Compilation problems
Before you submit an issue or a post about a compilation problem, check the following items:
- See how to get the source code correctly in the INSTALL guide.
- Check if you are using the latest repository clone.
- Remember that we use submodules, so you need to initialize and update them.
- Search in the GitHub issues about compilation if someone else had the same problem.
- Remember that might be some pull requests being reviewed to fix your same issue.
If you have a compilation problem, you can ask in the Development category in the Community site for help or create a new GitHub issue.
Contributing
One of the easiest ways to contribute is writing articles, Steam reviews, blog posts, recording video tutorials, creating pixel art in social media with #aseprite, or showing your love to Aseprite, e.g. naming Aseprite in your website and linking it to https://www.aseprite.org/, following @aseprite, or buying an extra Aseprite copy to your friends.
Other ways to contribute require direct contact with us. For example:
- Writing documentation.
- Making art (and fan art) with Aseprite and for Aseprite (logos, skins, mockups).
- Sending patches for features or bug fixes.
- Reviewing issues in the issue tracker and making comments.
- Helping other users in the Community site.
Documentation
You can start seeing the documentation, and contact us if you want to help writing documentation or recording tutorials.
If you are going to write some docs, we recommend you to take screenshots or record a GIF animations to showcase the feature your are documenting or the steps to follow:
- As screen recording software, on Windows you can generate GIF files using LICEcap.
- PNG/GIF images can be uploaded in the same docs repository with a pull request
Reviewing Issues
You can review issues, make comments, or create new features, bug reports, etc. You are encouraged to create mockups for any issue you see and attach them.
Pre-commit hooks
We use pre-commit as way to set up hooks, you can install it with:
pip install pre-commit
pre-commit install
If you need to run it manually, use pre-commit run
.
To run clang-tidy
, you can use pre-commit run --hook-stage manual clang-tidy
.
Make sure to check the suggestions and to not apply them arbitrarily, since some might not be 100% applicable to what you're doing.
Code submission policy
We have some rules for the changes and commits that are contributed:
- First of all you will need to sign our Contributor License Agreement (CLA) to submit your code.
- Split your changes in the most atomic commits possible: one commit for feature, or fix.
- Rebase your commits to the
main
branch (orbeta
if you are targeting the beta version). - Wrap your commit messages at 72 characters.
- The first line of the commit message is the subject line.
- Write the subject line in the imperative mood, e.g. "Fix something", not "Fixed something".
- For platform-specific commits start the subject line using
[win]
,[osx]
, or[x11]
prefixes. - For CLI related commits you can use the
[cli]
prefix in the subject line. - For Lua scripting related commits can use the
[lua]
prefix in the subject line. - Check the spelling of your code, comments and commit messages.
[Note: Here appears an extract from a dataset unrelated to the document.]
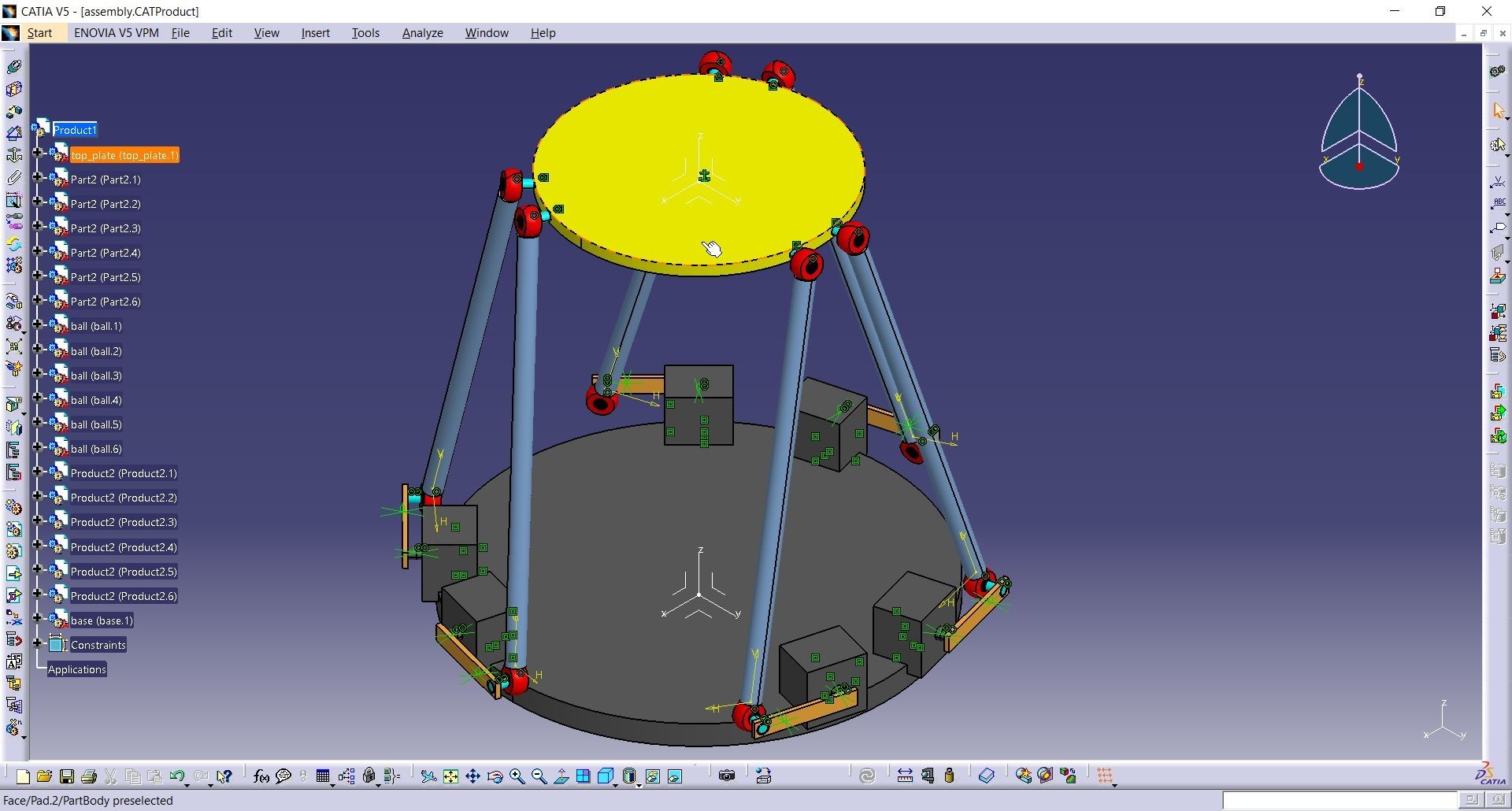
Task: Expand the Constraints tree node
Action: [x=37, y=643]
- Follow our coding style guide. We're using some C++17 features, targeting macOS 10.9 mainly as the oldest platform (and the one limiting us to newer C++ standards),
You can also take a look at the src/README.md guide which contains some information about how the code is structured.
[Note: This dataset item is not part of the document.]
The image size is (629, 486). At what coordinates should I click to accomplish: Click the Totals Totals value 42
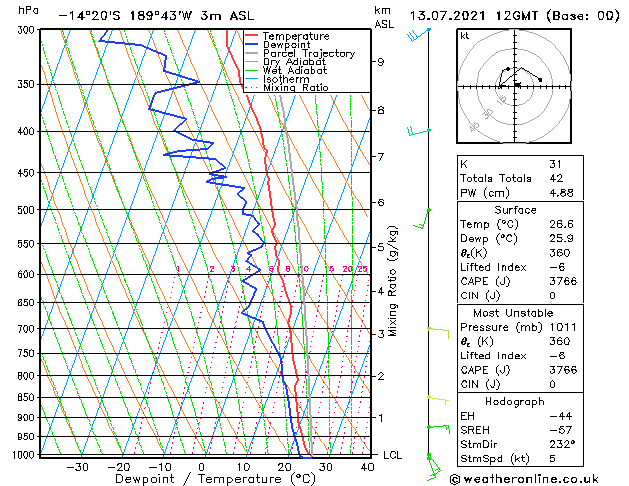click(555, 178)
Pull Request (PR) Assignee
In case you are a developer or contributor with write or triage access to the repository:
- The PR assignee is the one that is working on the PR right now.
- After a PR is sent, you (can) assign the PR to some other developer
that will act as a reviewer.
- Or if there is no assignee and the PR is not a draft, some developer will take it for review sooner or later.
- That developer will review the PR (or reassign the PR).
- When the review process is done, the reviewer will merge the PR or reassign the PR to you if it needs some changes.
- When you have applied the requested changes, you can reassign the PR to the last reviewer.
- If a PR is labeled with some "needs something" label, it means that the PR will not merged as it is, and something is required to continue.
With this workflow you can find the PRs assigned to you to review/continue working in: https://github.com/pulls/assigned
Community
You can use the Development category to ask questions about the code, how to compile, etc. If you want to start working on something (issue, bug, or feature), post a comment asking if somebody is already working on that, in that way you can avoid starting programming in something that is already done for the next release or which someone else is working on.
Future
If you want to contribute a new feature, I highly recommend trying to contribute a couple of pull requests to fix some bugs first. After that you can check what are the features we're planning for the future:
- Our roadmap and our planning.
- The most liked issues on GitHub.
- Features on the forum with the most votes.